*** Begin section ***

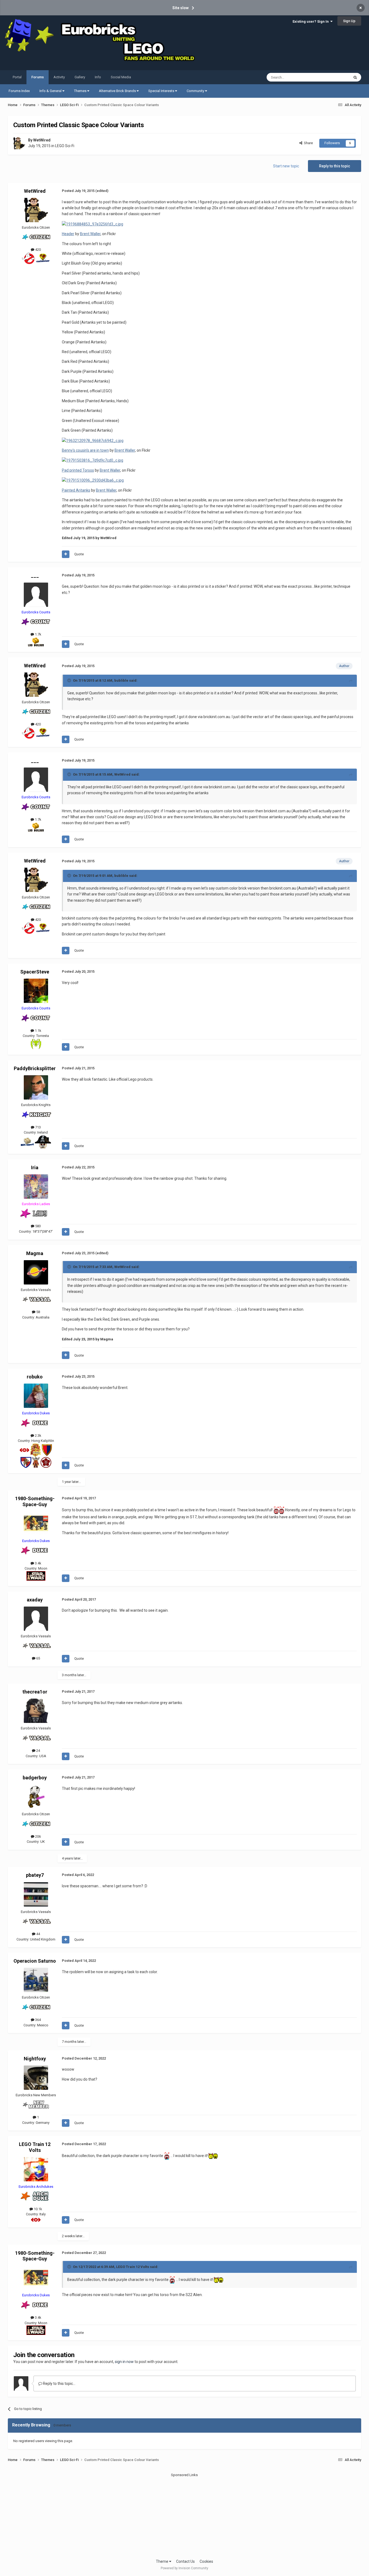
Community (196, 91)
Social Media (121, 77)
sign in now (124, 2361)
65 (37, 1658)
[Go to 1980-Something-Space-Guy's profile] (36, 1523)
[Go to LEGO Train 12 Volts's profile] (36, 2169)
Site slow (180, 8)
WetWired (42, 140)
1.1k (37, 1031)
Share (307, 143)
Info (98, 77)
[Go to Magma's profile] (36, 1272)
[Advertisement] (184, 2515)
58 (37, 1312)
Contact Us (185, 2561)
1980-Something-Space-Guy (35, 1501)
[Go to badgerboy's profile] (36, 1796)
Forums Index (19, 91)
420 (37, 250)
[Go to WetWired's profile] (19, 143)
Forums (37, 77)
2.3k (37, 1436)
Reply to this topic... (58, 2383)
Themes (80, 91)
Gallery (80, 77)
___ (35, 575)
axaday (35, 1600)
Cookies (206, 2561)
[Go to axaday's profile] (36, 1619)
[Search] (355, 77)
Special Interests (161, 91)
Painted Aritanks (76, 490)
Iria (34, 1167)
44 (37, 1934)
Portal (17, 77)
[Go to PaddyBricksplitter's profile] (36, 1087)
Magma (34, 1253)
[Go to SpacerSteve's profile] (36, 991)
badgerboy (35, 1777)
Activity (59, 77)
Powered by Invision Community (184, 2568)
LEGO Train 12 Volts (35, 2147)
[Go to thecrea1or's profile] (36, 1711)
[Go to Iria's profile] (36, 1186)
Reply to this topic (334, 166)
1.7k (37, 634)
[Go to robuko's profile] (36, 1396)
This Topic (334, 77)
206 (37, 1836)
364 (37, 2020)
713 (37, 1127)
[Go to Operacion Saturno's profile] (36, 1980)
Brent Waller (90, 234)
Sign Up (349, 21)
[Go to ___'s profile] (36, 595)
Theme (162, 2561)
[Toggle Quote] (69, 680)
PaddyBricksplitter (35, 1068)
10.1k (37, 2209)
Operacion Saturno (35, 1961)
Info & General (50, 91)
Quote (79, 554)
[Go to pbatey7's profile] (36, 1894)
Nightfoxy (35, 2058)
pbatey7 (35, 1875)
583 (37, 1226)
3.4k (37, 1563)
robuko (35, 1377)
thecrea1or (34, 1692)
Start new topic (286, 166)
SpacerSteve (34, 972)
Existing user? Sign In (311, 21)
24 (37, 1751)
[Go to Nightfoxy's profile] (36, 2077)
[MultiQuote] (65, 554)
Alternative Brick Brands (118, 91)
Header (68, 234)
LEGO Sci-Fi (64, 146)
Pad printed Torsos (78, 470)
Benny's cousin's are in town (85, 450)
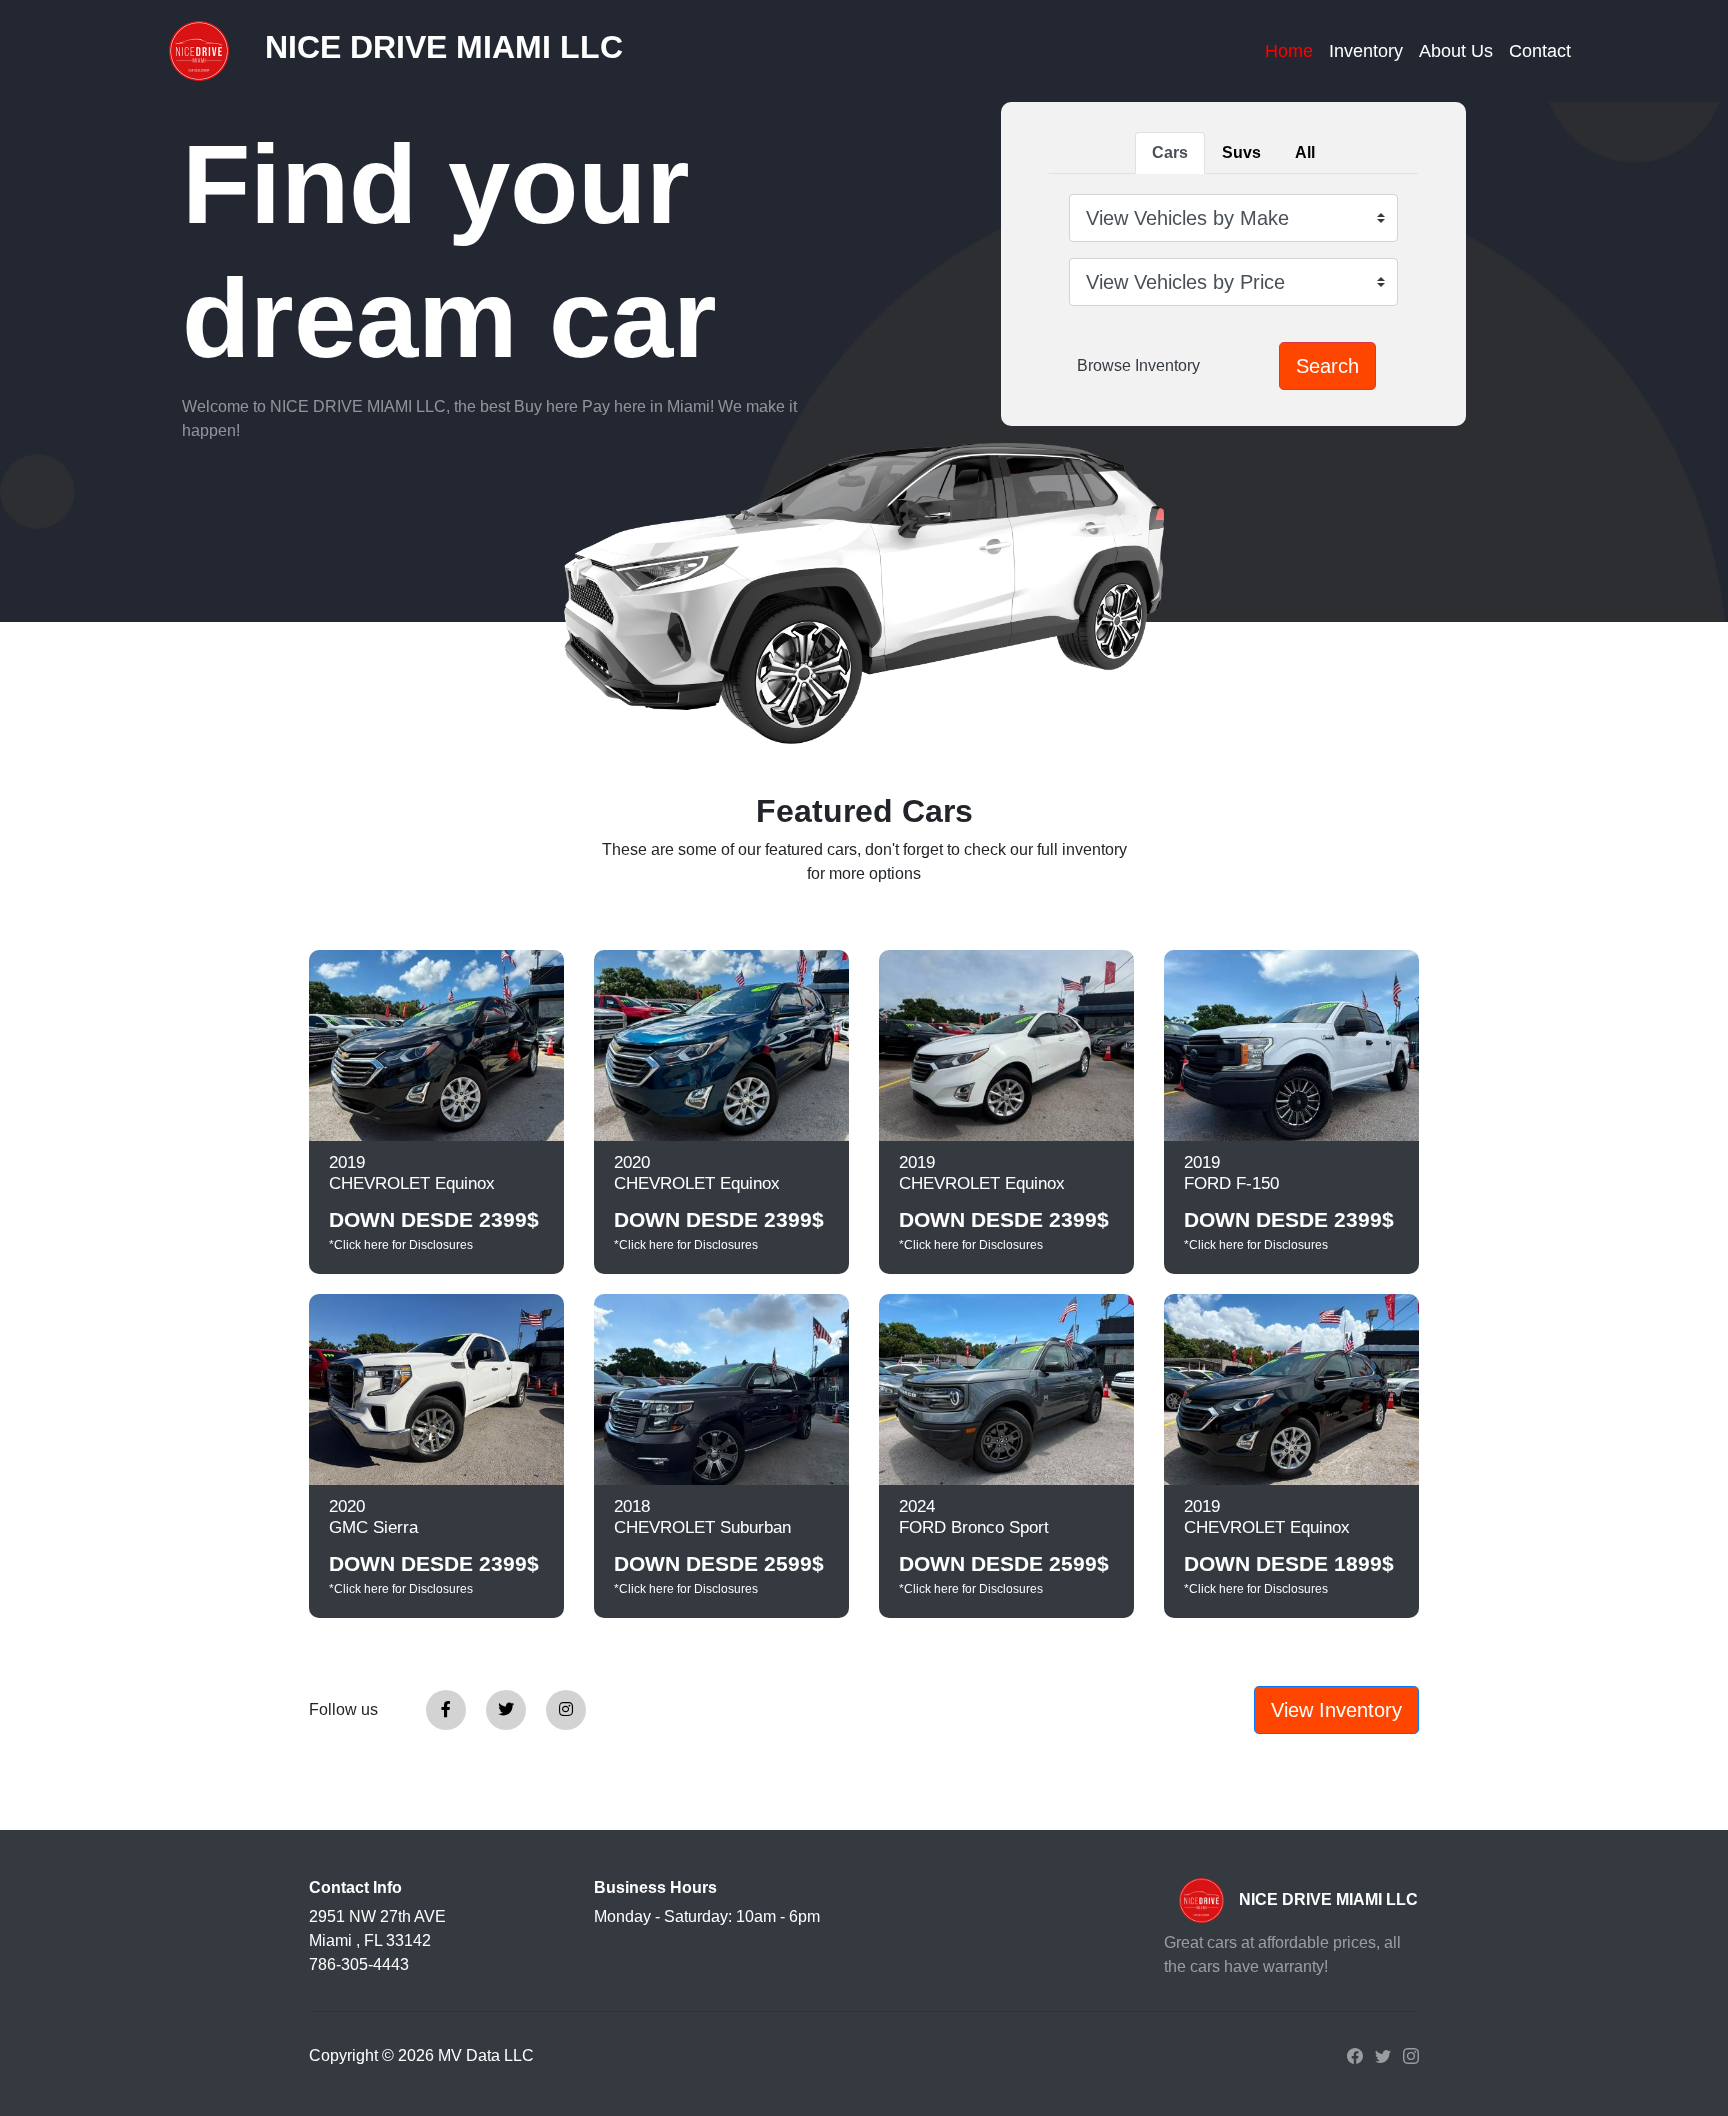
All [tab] (1305, 152)
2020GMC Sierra (373, 1517)
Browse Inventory (1138, 365)
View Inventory (1336, 1710)
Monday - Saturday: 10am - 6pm (707, 1916)
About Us (1456, 51)
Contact (1540, 51)
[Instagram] (566, 1710)
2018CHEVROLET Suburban (702, 1517)
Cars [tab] (1170, 152)
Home (1289, 51)
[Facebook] (446, 1710)
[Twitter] (506, 1710)
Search (1327, 366)
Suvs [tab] (1241, 152)
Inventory (1366, 51)
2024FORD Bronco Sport (974, 1517)
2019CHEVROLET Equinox (412, 1173)
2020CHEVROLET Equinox (697, 1173)
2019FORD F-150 (1231, 1173)
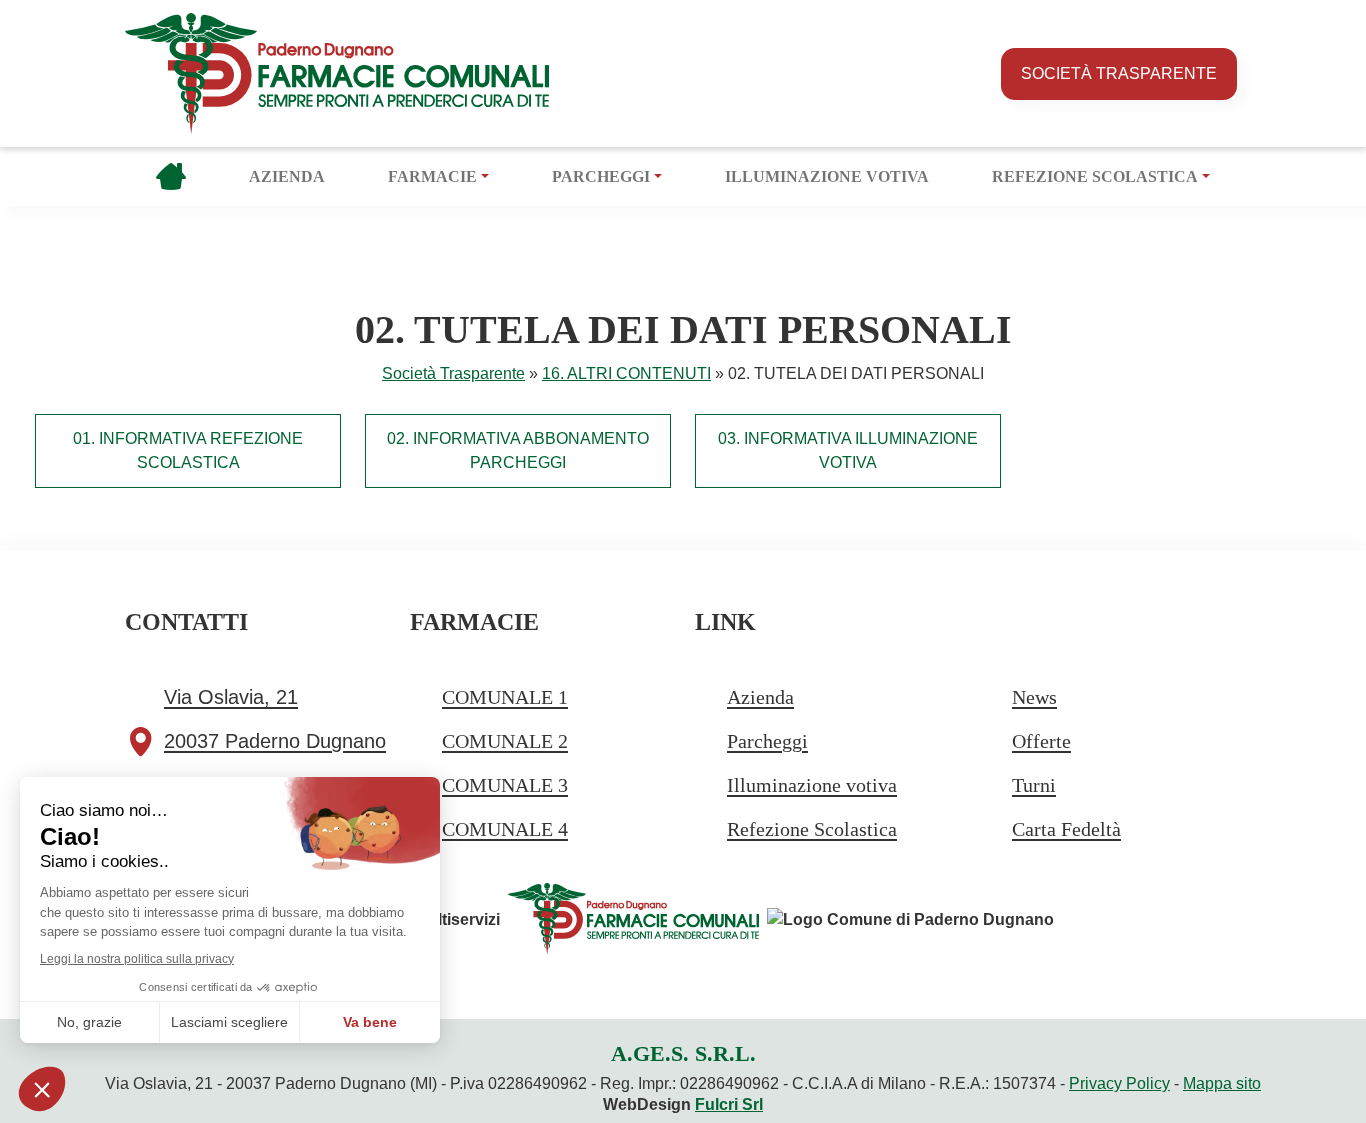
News (1034, 697)
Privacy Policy (1119, 1083)
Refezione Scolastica (1095, 176)
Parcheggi (601, 176)
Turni (1034, 785)
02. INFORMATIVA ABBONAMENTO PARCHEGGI (518, 450)
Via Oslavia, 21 (231, 697)
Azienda (287, 176)
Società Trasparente (1119, 73)
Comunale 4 (505, 829)
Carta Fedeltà (1066, 829)
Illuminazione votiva (827, 176)
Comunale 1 (505, 697)
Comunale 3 (505, 785)
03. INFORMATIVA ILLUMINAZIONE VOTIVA (848, 450)
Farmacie (432, 176)
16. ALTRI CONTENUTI (626, 373)
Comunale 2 (505, 741)
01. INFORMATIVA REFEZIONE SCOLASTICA (188, 450)
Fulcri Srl (729, 1104)
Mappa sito (1222, 1083)
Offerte (1041, 741)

*** End section ***

The lines from the start of the data through the line that contains "Info (98, 77)" are to be returned exactly, please, with both ends included and every picture left out.

Community (196, 91)
Social Media (121, 77)
sign in now (124, 2361)
65 (37, 1658)
[Go to 1980-Something-Space-Guy's profile] (36, 1523)
[Go to LEGO Train 12 Volts's profile] (36, 2169)
Site slow (180, 8)
WetWired (42, 140)
1.1k (37, 1031)
Share (307, 143)
Info (98, 77)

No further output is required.